>> Begin Source data

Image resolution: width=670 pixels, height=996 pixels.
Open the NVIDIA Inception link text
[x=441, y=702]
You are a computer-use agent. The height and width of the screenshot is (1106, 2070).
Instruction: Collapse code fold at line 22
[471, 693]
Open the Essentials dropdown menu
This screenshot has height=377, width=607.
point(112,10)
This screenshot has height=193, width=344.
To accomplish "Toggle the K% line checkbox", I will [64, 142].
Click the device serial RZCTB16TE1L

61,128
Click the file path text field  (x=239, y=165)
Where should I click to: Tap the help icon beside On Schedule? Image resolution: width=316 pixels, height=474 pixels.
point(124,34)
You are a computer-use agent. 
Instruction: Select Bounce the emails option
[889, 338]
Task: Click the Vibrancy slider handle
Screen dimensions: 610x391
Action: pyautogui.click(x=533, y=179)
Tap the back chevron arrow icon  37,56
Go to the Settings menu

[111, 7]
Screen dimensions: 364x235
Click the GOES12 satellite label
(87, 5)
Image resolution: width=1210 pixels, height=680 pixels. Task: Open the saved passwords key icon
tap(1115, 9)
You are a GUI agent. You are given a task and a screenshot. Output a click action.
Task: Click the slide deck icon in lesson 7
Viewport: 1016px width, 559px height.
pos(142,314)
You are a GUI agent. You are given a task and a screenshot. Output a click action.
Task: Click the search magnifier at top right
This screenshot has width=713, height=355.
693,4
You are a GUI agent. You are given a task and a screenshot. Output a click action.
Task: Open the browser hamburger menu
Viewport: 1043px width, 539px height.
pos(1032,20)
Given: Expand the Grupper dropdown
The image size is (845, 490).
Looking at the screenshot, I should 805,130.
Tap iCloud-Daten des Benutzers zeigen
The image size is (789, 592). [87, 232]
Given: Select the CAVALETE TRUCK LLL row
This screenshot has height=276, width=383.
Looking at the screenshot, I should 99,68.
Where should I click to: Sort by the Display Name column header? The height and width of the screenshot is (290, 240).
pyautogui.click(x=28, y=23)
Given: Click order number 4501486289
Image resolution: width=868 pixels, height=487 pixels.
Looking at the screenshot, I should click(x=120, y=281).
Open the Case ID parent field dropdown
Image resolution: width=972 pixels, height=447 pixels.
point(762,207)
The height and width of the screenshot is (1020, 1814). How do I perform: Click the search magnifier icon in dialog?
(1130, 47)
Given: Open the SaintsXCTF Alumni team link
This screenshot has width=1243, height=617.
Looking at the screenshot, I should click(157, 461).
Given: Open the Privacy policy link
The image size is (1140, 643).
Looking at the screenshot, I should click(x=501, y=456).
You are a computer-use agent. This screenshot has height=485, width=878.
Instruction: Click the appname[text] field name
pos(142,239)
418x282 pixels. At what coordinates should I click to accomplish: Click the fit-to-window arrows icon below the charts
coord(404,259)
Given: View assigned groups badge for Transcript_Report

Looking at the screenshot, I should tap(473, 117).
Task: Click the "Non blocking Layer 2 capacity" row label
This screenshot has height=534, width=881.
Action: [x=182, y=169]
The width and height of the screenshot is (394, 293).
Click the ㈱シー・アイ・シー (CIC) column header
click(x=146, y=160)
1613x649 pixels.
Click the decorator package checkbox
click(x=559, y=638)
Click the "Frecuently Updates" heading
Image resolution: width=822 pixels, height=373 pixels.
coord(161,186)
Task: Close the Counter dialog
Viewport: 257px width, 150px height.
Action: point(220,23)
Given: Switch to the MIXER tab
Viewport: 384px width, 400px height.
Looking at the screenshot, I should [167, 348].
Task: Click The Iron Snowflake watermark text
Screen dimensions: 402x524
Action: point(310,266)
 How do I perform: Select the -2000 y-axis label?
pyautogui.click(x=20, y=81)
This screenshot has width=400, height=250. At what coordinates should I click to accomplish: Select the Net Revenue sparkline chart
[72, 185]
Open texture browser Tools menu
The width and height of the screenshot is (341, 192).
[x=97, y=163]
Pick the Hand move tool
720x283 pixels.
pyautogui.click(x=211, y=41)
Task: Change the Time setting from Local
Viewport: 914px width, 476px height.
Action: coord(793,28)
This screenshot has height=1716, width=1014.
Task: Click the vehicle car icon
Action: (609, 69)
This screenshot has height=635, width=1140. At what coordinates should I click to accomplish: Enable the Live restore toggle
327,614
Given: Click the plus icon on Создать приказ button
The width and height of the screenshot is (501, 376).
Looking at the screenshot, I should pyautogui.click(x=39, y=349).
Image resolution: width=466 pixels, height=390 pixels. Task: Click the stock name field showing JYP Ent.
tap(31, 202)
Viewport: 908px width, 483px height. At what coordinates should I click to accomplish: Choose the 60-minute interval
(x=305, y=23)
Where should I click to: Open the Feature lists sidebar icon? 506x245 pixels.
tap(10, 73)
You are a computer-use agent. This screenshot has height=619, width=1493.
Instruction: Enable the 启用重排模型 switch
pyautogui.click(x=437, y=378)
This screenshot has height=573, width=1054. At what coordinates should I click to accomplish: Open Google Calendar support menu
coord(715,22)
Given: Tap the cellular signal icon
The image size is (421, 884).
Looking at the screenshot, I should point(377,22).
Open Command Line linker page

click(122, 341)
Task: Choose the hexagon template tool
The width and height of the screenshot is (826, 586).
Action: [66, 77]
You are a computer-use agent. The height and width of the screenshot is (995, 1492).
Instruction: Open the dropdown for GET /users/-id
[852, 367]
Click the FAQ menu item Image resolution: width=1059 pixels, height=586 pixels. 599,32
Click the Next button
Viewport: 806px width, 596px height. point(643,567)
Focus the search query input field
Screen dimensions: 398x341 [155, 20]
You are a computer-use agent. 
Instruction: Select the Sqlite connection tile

>> End Source data

Given request
Return every line of the rows above as a JSON list of strings, one string per line, with blank lines left out.

Full solution
[
  "Image resolution: width=670 pixels, height=996 pixels.",
  "Open the NVIDIA Inception link text",
  "[x=441, y=702]",
  "You are a computer-use agent. The height and width of the screenshot is (1106, 2070).",
  "Instruction: Collapse code fold at line 22",
  "[471, 693]",
  "Open the Essentials dropdown menu",
  "This screenshot has height=377, width=607.",
  "point(112,10)",
  "This screenshot has height=193, width=344.",
  "To accomplish \"Toggle the K% line checkbox\", I will [64, 142].",
  "Click the device serial RZCTB16TE1L",
  "61,128",
  "Click the file path text field  (x=239, y=165)",
  "Where should I click to: Tap the help icon beside On Schedule? Image resolution: width=316 pixels, height=474 pixels.",
  "point(124,34)",
  "You are a computer-use agent. ",
  "Instruction: Select Bounce the emails option",
  "[889, 338]",
  "Task: Click the Vibrancy slider handle",
  "Screen dimensions: 610x391",
  "Action: pyautogui.click(x=533, y=179)",
  "Tap the back chevron arrow icon  37,56",
  "Go to the Settings menu",
  "[111, 7]",
  "Screen dimensions: 364x235",
  "Click the GOES12 satellite label",
  "(87, 5)",
  "Image resolution: width=1210 pixels, height=680 pixels. Task: Open the saved passwords key icon",
  "tap(1115, 9)",
  "You are a GUI agent. You are given a task and a screenshot. Output a click action.",
  "Task: Click the slide deck icon in lesson 7",
  "Viewport: 1016px width, 559px height.",
  "pos(142,314)",
  "You are a GUI agent. You are given a task and a screenshot. Output a click action.",
  "Task: Click the search magnifier at top right",
  "This screenshot has width=713, height=355.",
  "693,4",
  "You are a GUI agent. You are given a task and a screenshot. Output a click action.",
  "Task: Open the browser hamburger menu",
  "Viewport: 1043px width, 539px height.",
  "pos(1032,20)",
  "Given: Expand the Grupper dropdown",
  "The image size is (845, 490).",
  "Looking at the screenshot, I should 805,130.",
  "Tap iCloud-Daten des Benutzers zeigen",
  "The image size is (789, 592). [87, 232]",
  "Given: Select the CAVALETE TRUCK LLL row",
  "This screenshot has height=276, width=383.",
  "Looking at the screenshot, I should 99,68.",
  "Where should I click to: Sort by the Display Name column header? The height and width of the screenshot is (290, 240).",
  "pyautogui.click(x=28, y=23)",
  "Given: Click order number 4501486289",
  "Image resolution: width=868 pixels, height=487 pixels.",
  "Looking at the screenshot, I should click(x=120, y=281).",
  "Open the Case ID parent field dropdown",
  "Image resolution: width=972 pixels, height=447 pixels.",
  "point(762,207)",
  "The height and width of the screenshot is (1020, 1814). How do I perform: Click the search magnifier icon in dialog?",
  "(1130, 47)",
  "Given: Open the SaintsXCTF Alumni team link",
  "This screenshot has width=1243, height=617.",
  "Looking at the screenshot, I should click(157, 461).",
  "Given: Open the Privacy policy link",
  "The image size is (1140, 643).",
  "Looking at the screenshot, I should click(x=501, y=456).",
  "You are a computer-use agent. This screenshot has height=485, width=878.",
  "Instruction: Click the appname[text] field name",
  "pos(142,239)",
  "418x282 pixels. At what coordinates should I click to accomplish: Click the fit-to-window arrows icon below the charts",
  "coord(404,259)",
  "Given: View assigned groups badge for Transcript_Report",
  "Looking at the screenshot, I should tap(473, 117).",
  "Task: Click the \"Non blocking Layer 2 capacity\" row label",
  "This screenshot has height=534, width=881.",
  "Action: [x=182, y=169]",
  "The width and height of the screenshot is (394, 293).",
  "Click the ㈱シー・アイ・シー (CIC) column header",
  "click(x=146, y=160)",
  "1613x649 pixels.",
  "Click the decorator package checkbox",
  "click(x=559, y=638)",
  "Click the \"Frecuently Updates\" heading",
  "Image resolution: width=822 pixels, height=373 pixels.",
  "coord(161,186)",
  "Task: Close the Counter dialog",
  "Viewport: 257px width, 150px height.",
  "Action: point(220,23)",
  "Given: Switch to the MIXER tab",
  "Viewport: 384px width, 400px height.",
  "Looking at the screenshot, I should [167, 348].",
  "Task: Click The Iron Snowflake watermark text",
  "Screen dimensions: 402x524",
  "Action: point(310,266)",
  " How do I perform: Select the -2000 y-axis label?",
  "pyautogui.click(x=20, y=81)",
  "This screenshot has width=400, height=250. At what coordinates should I click to accomplish: Select the Net Revenue sparkline chart",
  "[72, 185]",
  "Open texture browser Tools menu",
  "The width and height of the screenshot is (341, 192).",
  "[x=97, y=163]",
  "Pick the Hand move tool",
  "720x283 pixels.",
  "pyautogui.click(x=211, y=41)",
  "Task: Change the Time setting from Local",
  "Viewport: 914px width, 476px height.",
  "Action: coord(793,28)",
  "This screenshot has height=1716, width=1014.",
  "Task: Click the vehicle car icon",
  "Action: (609, 69)",
  "This screenshot has height=635, width=1140. At what coordinates should I click to accomplish: Enable the Live restore toggle",
  "327,614",
  "Given: Click the plus icon on Создать приказ button",
  "The width and height of the screenshot is (501, 376).",
  "Looking at the screenshot, I should pyautogui.click(x=39, y=349).",
  "Image resolution: width=466 pixels, height=390 pixels. Task: Click the stock name field showing JYP Ent.",
  "tap(31, 202)",
  "Viewport: 908px width, 483px height. At what coordinates should I click to accomplish: Choose the 60-minute interval",
  "(x=305, y=23)",
  "Where should I click to: Open the Feature lists sidebar icon? 506x245 pixels.",
  "tap(10, 73)",
  "You are a computer-use agent. This screenshot has height=619, width=1493.",
  "Instruction: Enable the 启用重排模型 switch",
  "pyautogui.click(x=437, y=378)",
  "This screenshot has height=573, width=1054. At what coordinates should I click to accomplish: Open Google Calendar support menu",
  "coord(715,22)",
  "Given: Tap the cellular signal icon",
  "The image size is (421, 884).",
  "Looking at the screenshot, I should point(377,22).",
  "Open Command Line linker page",
  "click(122, 341)",
  "Task: Choose the hexagon template tool",
  "The width and height of the screenshot is (826, 586).",
  "Action: [66, 77]",
  "You are a computer-use agent. The height and width of the screenshot is (995, 1492).",
  "Instruction: Open the dropdown for GET /users/-id",
  "[852, 367]",
  "Click the FAQ menu item Image resolution: width=1059 pixels, height=586 pixels. 599,32",
  "Click the Next button",
  "Viewport: 806px width, 596px height. point(643,567)",
  "Focus the search query input field",
  "Screen dimensions: 398x341 [155, 20]",
  "You are a computer-use agent. ",
  "Instruction: Select the Sqlite connection tile"
]